## Data lines
-.-.-

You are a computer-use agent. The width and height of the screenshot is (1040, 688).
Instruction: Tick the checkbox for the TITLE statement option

-.-.-

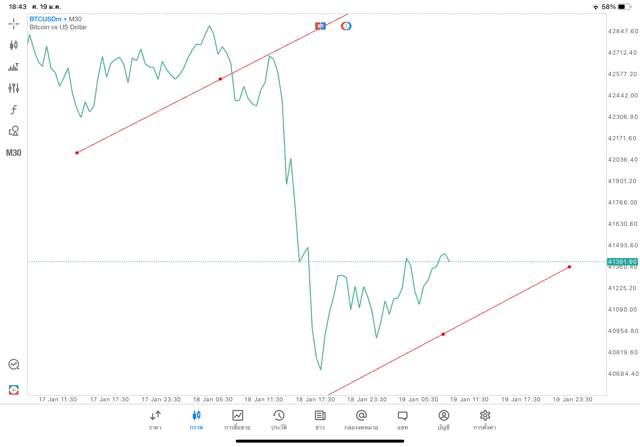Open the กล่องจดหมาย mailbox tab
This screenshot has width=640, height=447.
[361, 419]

-.-.-

## Aim of the task
Locate each line of the data above that contains the word "screenshot", and copy those lines in full.

## Answer to the problem
You are a computer-use agent. The width and height of the screenshot is (1040, 688).
This screenshot has width=640, height=447.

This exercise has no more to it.